Chikhli is a midsize town in Navsari district in the state of Gujarat, India.

Geography 
Chikhli is located at . It has an average elevation of 19 metres (62 ft).

Chikhli is the smallest city in the region of South Gujarat. About 27 km south east from city of Navsari, 28 km north from the city of Valsad city, and about 10 km east from the city and rail junction of Bilimora. Chikhli is on the Indian National Highway 8, from where state highways reaching Ahwa via Waghai and Vansda, and to the hill station of Saputara bifurcate.

The nearest railway station is Chikhli Road railway station on the Bilimora - Waghai narrow gauge line, about 6 km from Chikhli.

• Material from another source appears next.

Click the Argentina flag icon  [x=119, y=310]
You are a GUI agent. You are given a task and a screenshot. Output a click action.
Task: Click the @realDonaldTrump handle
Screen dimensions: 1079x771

It has a small river i.e. Kaveri.

Climate
Chikhli has a tropical savanna climate (Aw) with little to no rainfall from October to May and extremely heavy rainfall from June to September. The rainfall is much heavier than nearby Valsad due to the orographic lift of the Western Ghats.

Demographics 
As per the 2011 Indian Census, Chikhli had a population of 7025.  Males constitute 51% of the population and females 49%.  Chikhli has an average literacy rate of 84%, higher than the national average of 59.5%; with male literacy of 87% and female literacy of 82%. 9% of the population is under 6 years of age.

Education

Colleges 

 Government BSC Computer Science College
 Shri M.R. Desai Arts and E.E.L.K. Commerce College
 College of Applied Sciences and Professional Studies
 Government Science College, Chikhli
 Tathya Pharmacy College, Chikhli
 Tathya Nursing College, Chikhli

School 
 Fellowship International School (1st English Medium School in Chikhli Taluka) <Best school for academics>
 The D. E. Italia High school, Chikhli
 A.B. School, Chikhli
Shree Swaminarayan International Gunatiti Vidhayadham Chikhli

ITI 
Government ITI

Popular places 
Mallikarjun Temple, An old temple of lord Shiva is situated on the bank of a seasonal lake in a village Majigam (1/2 km from Chikhli). This site is famous for a shooting of a legendary film Mother India starring Sunil Dutt, Raj Kumar and Nargis which was also nominated for Oscars as one of the first Indian movie of Bollywood.

Transportation 
The nearest domestic and international airport is Surat International Airport at Magdalla, Surat, 71 km north from Chikhli city. The other international airport is Chhatrapati Shivaji Maharaj International Airport, 211.7 km south-west from Chikhli city.